I followed my scouting drones’ directions absently for the next few minutes as I tried to forget what I’d just learned.
Then one of the little drones, one looking like a beautiful white dragonfly, rushed back to me. It didn’t even slow, sinking into my skin and dissolving into my body as the tiny mind core that controlled it reconnected with the rest.
I straightened my back and increased my pace into a sprint, Selene and the two custodes mirroring me with a start.

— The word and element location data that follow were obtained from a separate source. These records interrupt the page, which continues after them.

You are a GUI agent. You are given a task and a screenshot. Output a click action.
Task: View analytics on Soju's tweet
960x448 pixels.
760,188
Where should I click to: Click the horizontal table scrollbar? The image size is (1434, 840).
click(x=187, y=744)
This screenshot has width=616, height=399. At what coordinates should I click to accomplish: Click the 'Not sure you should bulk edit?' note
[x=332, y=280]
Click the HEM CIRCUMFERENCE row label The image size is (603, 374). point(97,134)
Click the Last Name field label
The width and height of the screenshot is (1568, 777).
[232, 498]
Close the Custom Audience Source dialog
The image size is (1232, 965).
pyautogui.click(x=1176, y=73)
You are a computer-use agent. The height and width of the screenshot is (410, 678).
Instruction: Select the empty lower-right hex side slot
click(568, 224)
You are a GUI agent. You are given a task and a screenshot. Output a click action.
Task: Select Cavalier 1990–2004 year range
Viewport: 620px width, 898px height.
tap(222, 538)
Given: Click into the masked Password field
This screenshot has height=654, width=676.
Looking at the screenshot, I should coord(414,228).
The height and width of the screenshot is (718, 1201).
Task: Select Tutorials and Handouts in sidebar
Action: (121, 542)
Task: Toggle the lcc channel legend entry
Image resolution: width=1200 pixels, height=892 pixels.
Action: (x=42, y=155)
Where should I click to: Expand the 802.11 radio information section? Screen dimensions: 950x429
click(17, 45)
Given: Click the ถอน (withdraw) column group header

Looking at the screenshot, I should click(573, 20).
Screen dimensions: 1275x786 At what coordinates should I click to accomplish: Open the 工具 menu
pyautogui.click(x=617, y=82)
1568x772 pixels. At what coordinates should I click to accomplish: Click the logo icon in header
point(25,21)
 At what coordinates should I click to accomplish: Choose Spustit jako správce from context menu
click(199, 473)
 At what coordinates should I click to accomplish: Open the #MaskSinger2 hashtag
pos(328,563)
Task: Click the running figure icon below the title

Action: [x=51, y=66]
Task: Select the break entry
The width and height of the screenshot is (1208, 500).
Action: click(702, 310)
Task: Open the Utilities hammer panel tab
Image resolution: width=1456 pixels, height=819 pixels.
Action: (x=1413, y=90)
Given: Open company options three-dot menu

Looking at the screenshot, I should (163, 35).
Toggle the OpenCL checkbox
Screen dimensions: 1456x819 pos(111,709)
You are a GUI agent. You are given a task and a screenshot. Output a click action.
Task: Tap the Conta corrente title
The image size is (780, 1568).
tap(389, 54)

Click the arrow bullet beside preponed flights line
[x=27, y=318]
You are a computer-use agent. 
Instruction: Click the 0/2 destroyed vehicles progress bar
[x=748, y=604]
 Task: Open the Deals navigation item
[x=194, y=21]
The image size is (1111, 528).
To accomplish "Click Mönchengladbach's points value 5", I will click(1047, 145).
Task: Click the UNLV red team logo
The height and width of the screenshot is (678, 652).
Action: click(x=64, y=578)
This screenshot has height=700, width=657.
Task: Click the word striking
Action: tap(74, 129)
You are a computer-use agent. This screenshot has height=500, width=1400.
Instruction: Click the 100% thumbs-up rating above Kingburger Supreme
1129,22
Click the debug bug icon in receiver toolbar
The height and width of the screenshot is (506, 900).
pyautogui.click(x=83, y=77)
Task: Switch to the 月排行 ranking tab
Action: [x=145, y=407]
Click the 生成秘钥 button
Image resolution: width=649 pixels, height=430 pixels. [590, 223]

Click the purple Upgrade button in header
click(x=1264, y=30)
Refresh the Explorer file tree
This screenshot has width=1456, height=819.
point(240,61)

“I found Guilliman,’ I said out loud, then let some bio-energy burn away to push my body beyond its natural limits. “And he is already fighting the Norn Emissary.”
Selene gained a grim look, her helmet flowing over her head again as two swords formed in her hands as the two golden giants grunted in affirmation behind me.
As I followed the route my drone gave me, I felt my heart racing in my chest thunderously. A primal thirst for battle surged within me as an expectant grin stretched across my lips. My fight with the Shadowkeeper might have been a fluke and ended with Mephiston barging in on it, but this fight would not.
Let’s see what the ‘strongest Tyranid bioform’ has to offer.